Whichever party occupies the White House, common patterns arise during the UPR, at the stage when UNHRC members make recommendations and the U.S. government responds. Left out of U.S. government responses to the recommendations for improvement are: problems with the entire private health industry, accountability of insurance companies gaming the system for billions of dollars by upcoding; increasing privatization damaging the sustainable and equitable systems of VA care and Medicare; any commitment to a system guaranteeing universal access. Instead, government officials congratulate themselves for gradual improvement, promise to do better and conflate the right to health care with expanding private health insurance. One of the boldest excuses, which the U.S. has now been making for years is that the US doesn’t need to provide the right to health yet because the ICESCR allows “progressive realization” of economic, social and cultural rights.

The progressive realization excuse comes from a term in the ICESCR, which was added in the 1960s in negotiations (Article 2[1]), so poor countries could have more time to be in compliance. It was never intended as a shield for non-compliance by the U.S., the richest country in the world. To pretend the U.S. cannot afford to make health care a right for every human being in the country using the excuse of “progressive realization” is even more ridiculous in 2025, given the number of states that accept their obligations to respect the right to health and other ESC rights, among them states which are far poorer, such as Nicaragua.

We cannot allow this refusal of the Trump administration to engage with us, the people, and with other states to go unnoticed and unchallenged. The U.S. practice of resigning from UN agencies and bodies when it disagrees with policies or is unwilling to pay dues now has resulted in our withdrawal from both the UNHRC and the World Health Organization, which have important roles to play in global health. As we organize for the right to health, we can also support the U.S. duty to fund the U.N. and speak out in support of the sovereignty of states, which have systems that respect, protect and fulfill the right to health. We can learn from them.

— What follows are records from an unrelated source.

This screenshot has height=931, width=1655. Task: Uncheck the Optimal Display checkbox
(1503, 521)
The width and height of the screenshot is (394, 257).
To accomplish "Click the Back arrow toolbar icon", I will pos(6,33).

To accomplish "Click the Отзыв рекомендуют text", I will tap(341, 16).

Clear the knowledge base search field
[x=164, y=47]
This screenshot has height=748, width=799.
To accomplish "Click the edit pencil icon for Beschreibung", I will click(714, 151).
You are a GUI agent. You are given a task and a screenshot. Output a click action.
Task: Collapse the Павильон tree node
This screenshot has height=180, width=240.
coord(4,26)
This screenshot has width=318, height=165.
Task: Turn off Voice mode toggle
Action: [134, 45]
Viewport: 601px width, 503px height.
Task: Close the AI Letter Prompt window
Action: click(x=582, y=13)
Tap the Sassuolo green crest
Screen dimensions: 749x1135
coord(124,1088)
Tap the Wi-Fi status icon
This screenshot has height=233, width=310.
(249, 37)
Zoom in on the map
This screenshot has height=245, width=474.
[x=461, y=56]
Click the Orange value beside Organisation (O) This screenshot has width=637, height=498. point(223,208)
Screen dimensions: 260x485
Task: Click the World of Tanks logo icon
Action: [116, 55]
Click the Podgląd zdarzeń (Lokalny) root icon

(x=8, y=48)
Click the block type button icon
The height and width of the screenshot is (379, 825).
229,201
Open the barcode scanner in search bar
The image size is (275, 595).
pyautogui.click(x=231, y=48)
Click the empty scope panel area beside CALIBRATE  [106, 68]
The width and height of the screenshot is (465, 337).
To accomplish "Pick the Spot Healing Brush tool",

We should also take seriously the need to change our poor record of ratification of human rights treaties, for which the Senate and the Executive are responsible. We are the only U.N. member that has not ratified the Convention on the Rights of the Child, which mandates the right to health care (Article 24). Also, we haven’t ratified the ICESCR (Article 12, right to health), the Convention on the Elimination of All Forms of Discrimination Against Women (Article 12, right to health care), and the Convention on the Rights of Persons with Disabilities (Article 25, right to health), to name some treaties ratified by the majority of states. It’s time to stop making excuses like the U.S. is superior or that it doesn’t matter if the U.S. ratifies human rights treaties. In the end, it turns out that there is a close relationship between U.S. violation of international law and violation of domestic law. It’s our job to end impunity.